_Problem details_: Below are the records. State how many of their lines contain "agent", with nothing else.

_Supplied material_:

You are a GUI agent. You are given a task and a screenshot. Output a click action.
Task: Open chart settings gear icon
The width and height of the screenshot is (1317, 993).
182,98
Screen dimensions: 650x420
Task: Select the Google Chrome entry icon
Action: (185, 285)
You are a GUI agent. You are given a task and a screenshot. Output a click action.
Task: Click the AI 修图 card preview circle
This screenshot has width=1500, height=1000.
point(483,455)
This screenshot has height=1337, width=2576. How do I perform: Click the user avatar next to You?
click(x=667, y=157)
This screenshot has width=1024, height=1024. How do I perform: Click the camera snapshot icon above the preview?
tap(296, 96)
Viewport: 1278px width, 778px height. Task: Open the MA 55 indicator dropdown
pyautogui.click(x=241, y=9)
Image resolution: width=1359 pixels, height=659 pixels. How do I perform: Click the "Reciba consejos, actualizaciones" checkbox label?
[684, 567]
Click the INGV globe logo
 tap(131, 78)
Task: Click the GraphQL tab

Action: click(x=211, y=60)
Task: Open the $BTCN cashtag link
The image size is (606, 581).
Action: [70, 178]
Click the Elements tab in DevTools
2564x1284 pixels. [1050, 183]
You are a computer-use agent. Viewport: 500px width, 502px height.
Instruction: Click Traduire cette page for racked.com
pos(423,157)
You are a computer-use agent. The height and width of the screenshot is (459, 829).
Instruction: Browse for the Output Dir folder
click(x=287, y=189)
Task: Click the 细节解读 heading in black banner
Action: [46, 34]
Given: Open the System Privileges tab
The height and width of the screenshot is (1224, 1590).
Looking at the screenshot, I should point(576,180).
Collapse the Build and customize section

_Answer section_: 4